[Start of Items]

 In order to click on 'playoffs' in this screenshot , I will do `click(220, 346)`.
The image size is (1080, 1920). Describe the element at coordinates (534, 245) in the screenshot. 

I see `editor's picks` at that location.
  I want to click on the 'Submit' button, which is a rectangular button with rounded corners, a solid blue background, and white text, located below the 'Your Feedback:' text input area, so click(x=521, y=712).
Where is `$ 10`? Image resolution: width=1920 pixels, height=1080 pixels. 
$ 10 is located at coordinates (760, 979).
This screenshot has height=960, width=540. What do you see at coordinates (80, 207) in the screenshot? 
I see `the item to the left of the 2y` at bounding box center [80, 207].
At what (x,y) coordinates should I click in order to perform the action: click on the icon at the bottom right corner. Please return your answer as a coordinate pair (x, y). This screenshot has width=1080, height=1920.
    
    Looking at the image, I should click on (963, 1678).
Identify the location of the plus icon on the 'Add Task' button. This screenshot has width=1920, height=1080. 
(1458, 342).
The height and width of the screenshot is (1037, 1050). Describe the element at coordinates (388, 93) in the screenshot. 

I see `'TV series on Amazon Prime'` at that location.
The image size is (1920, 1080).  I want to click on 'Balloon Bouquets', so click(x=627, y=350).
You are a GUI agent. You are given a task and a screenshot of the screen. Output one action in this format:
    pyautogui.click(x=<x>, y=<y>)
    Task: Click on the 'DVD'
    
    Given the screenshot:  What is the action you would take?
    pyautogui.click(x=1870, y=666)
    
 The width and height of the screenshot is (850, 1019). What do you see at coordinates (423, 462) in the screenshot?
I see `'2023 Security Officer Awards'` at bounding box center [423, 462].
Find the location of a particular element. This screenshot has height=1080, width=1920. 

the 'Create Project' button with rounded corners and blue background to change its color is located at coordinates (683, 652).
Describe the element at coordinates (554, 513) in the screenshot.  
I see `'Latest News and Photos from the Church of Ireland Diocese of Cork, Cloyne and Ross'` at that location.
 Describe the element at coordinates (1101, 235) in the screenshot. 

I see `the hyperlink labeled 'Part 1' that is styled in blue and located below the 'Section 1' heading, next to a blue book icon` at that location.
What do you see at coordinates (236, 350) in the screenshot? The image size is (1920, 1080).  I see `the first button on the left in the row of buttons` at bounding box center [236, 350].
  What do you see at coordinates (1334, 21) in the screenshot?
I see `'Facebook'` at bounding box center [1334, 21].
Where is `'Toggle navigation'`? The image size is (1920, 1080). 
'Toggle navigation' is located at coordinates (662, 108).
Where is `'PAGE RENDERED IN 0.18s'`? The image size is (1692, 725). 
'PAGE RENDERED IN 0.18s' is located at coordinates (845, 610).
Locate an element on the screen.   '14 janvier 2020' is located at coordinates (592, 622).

[End of Items]

Stated goal -
Could you write out every line of the listing above, word for word?

Solution -
 In order to click on 'playoffs' in this screenshot , I will do `click(220, 346)`.
The image size is (1080, 1920). Describe the element at coordinates (534, 245) in the screenshot. 

I see `editor's picks` at that location.
  I want to click on the 'Submit' button, which is a rectangular button with rounded corners, a solid blue background, and white text, located below the 'Your Feedback:' text input area, so click(x=521, y=712).
Where is `$ 10`? Image resolution: width=1920 pixels, height=1080 pixels. 
$ 10 is located at coordinates (760, 979).
This screenshot has height=960, width=540. What do you see at coordinates (80, 207) in the screenshot? 
I see `the item to the left of the 2y` at bounding box center [80, 207].
At what (x,y) coordinates should I click in order to perform the action: click on the icon at the bottom right corner. Please return your answer as a coordinate pair (x, y). This screenshot has width=1080, height=1920.
    
    Looking at the image, I should click on (963, 1678).
Identify the location of the plus icon on the 'Add Task' button. This screenshot has width=1920, height=1080. 
(1458, 342).
The height and width of the screenshot is (1037, 1050). Describe the element at coordinates (388, 93) in the screenshot. 

I see `'TV series on Amazon Prime'` at that location.
The image size is (1920, 1080).  I want to click on 'Balloon Bouquets', so click(x=627, y=350).
You are a GUI agent. You are given a task and a screenshot of the screen. Output one action in this format:
    pyautogui.click(x=<x>, y=<y>)
    Task: Click on the 'DVD'
    
    Given the screenshot:  What is the action you would take?
    pyautogui.click(x=1870, y=666)
    
 The width and height of the screenshot is (850, 1019). What do you see at coordinates (423, 462) in the screenshot?
I see `'2023 Security Officer Awards'` at bounding box center [423, 462].
Find the location of a particular element. This screenshot has height=1080, width=1920. 

the 'Create Project' button with rounded corners and blue background to change its color is located at coordinates (683, 652).
Describe the element at coordinates (554, 513) in the screenshot.  
I see `'Latest News and Photos from the Church of Ireland Diocese of Cork, Cloyne and Ross'` at that location.
 Describe the element at coordinates (1101, 235) in the screenshot. 

I see `the hyperlink labeled 'Part 1' that is styled in blue and located below the 'Section 1' heading, next to a blue book icon` at that location.
What do you see at coordinates (236, 350) in the screenshot? The image size is (1920, 1080).  I see `the first button on the left in the row of buttons` at bounding box center [236, 350].
  What do you see at coordinates (1334, 21) in the screenshot?
I see `'Facebook'` at bounding box center [1334, 21].
Where is `'Toggle navigation'`? The image size is (1920, 1080). 
'Toggle navigation' is located at coordinates (662, 108).
Where is `'PAGE RENDERED IN 0.18s'`? The image size is (1692, 725). 
'PAGE RENDERED IN 0.18s' is located at coordinates (845, 610).
Locate an element on the screen.   '14 janvier 2020' is located at coordinates (592, 622).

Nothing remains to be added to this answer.